#### Exercise requirements
a) In the account of the salt marsh boardwalk below, how deep may the fiddler crabs' burrows be?
b) Resume the account of the salt marsh boardwalk below, carrying it on from its final sentence.

#### Text shown
It was a very sunny, very warm day for December 2nd. We had spent the night just north of St. Augustine with our older son and his fiancee and set out this morning to visit the boardwalk in her neighborhood. It is a long boardwalk through a salt marsh that terminates at the Intracoastal Waterway. There were a few mosquitoes and no-see-ums but we were thankful that they were better than sometimes.
The males have the large claw, usually their right one, but not always. This is to attract the females and to fence with other males. It has also been known to pinch the hand that holds it. Someone thought it looked a bit like a fiddle and the name stuck.
In the close-up, you can see the grains where the crabs have been sifting through the mud with their small claw and eating bits of detritus. They make little burrows in the mud that may be a foot deep and connect to other burrows allowing many escape exits and entrances.
Also present in numbers, were the periwinkle snails. Since it was low tide, most of these univalves were in the mud.
Where the mud was drier, their trails were more obvious.
A few periwinkles were still on their Spartina leaves and stalks, where they are normally found when the water returns.

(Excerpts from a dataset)

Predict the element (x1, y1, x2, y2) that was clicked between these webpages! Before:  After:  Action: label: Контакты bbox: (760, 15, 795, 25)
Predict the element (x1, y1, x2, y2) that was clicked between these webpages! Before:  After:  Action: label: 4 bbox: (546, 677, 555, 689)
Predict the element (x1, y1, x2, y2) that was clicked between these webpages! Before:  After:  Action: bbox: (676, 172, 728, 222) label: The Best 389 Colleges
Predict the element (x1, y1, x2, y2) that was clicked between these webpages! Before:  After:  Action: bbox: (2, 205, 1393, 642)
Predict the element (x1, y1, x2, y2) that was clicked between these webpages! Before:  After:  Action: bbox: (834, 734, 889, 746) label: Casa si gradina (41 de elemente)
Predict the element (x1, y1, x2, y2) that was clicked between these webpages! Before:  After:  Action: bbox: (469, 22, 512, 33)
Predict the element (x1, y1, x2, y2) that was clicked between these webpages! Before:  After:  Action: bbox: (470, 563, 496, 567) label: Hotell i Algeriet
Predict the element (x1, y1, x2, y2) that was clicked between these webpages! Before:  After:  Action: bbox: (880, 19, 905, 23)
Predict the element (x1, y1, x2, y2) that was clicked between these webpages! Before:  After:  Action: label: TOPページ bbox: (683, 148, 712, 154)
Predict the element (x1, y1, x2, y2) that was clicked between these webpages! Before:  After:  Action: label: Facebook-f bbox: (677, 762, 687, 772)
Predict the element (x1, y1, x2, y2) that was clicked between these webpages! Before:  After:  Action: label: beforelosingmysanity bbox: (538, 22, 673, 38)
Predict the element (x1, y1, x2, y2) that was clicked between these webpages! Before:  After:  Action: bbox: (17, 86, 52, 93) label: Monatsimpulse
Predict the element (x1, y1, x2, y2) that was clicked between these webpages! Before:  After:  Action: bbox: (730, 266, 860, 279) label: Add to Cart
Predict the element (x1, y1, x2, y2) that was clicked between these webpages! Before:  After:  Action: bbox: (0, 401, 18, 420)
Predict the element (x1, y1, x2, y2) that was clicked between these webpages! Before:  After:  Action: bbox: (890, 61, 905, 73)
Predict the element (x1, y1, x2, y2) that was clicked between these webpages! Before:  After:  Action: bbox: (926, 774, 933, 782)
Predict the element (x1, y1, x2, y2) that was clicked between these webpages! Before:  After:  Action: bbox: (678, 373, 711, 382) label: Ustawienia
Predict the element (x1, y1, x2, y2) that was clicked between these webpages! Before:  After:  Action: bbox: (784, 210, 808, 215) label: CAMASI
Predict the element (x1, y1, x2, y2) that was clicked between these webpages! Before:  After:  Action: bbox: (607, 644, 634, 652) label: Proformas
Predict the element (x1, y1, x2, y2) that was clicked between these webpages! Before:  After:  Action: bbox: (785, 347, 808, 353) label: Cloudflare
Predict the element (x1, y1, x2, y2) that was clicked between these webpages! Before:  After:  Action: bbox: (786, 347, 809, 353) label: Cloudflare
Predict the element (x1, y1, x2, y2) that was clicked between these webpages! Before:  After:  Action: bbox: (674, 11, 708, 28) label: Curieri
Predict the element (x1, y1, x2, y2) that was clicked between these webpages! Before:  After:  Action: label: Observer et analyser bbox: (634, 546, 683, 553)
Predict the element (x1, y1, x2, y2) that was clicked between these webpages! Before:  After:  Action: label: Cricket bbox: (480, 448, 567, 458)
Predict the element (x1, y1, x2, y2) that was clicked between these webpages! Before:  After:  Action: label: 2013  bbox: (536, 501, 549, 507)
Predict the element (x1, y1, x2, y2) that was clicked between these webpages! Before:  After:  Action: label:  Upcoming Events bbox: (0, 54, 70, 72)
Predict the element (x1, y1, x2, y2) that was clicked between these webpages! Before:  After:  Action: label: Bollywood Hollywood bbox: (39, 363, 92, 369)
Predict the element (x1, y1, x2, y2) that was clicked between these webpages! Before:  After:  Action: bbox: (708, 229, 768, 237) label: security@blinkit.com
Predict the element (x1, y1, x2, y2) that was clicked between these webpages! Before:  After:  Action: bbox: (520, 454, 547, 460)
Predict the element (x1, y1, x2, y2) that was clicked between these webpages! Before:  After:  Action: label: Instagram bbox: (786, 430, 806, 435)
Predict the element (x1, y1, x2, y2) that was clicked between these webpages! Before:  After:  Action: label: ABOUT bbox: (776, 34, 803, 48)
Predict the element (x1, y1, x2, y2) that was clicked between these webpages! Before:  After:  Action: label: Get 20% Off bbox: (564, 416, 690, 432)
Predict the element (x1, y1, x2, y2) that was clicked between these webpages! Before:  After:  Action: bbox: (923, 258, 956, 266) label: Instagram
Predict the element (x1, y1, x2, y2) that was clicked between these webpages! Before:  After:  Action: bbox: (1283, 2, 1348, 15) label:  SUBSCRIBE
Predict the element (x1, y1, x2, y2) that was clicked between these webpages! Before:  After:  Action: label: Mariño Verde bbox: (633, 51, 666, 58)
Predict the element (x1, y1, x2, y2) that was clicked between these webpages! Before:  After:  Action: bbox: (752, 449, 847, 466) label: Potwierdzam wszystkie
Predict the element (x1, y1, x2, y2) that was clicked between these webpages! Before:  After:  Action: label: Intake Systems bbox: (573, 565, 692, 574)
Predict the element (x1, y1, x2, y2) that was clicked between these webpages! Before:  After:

#### Answer set
a) They may be a foot deep.

b)
And one empty shell was even found on the deck of the boardwalk, perhaps dropped by a bird. Notice the lovely pattern and colors that can be so easily missed from a distance.
There were signs of raccoons, too, no doubt attracted to the "seafood buffet" in the marsh. In addition to the periwinkles and fiddler crabs, we saw fish and oysters.
There were large flocks of white ibis enjoying the bounty this morning. I counted about 40 juveniles in one spot and more were mixed with adults in another spot.
On the other side of the marsh was a bit of pinewoods, with a few oaks, hollies and cedars. The pine bark beetles have been at work here and have already killed some of the big trees. The sawdust at the base of this tree can be a telltale sign.
Thanks, D and K, for such a wonderful time!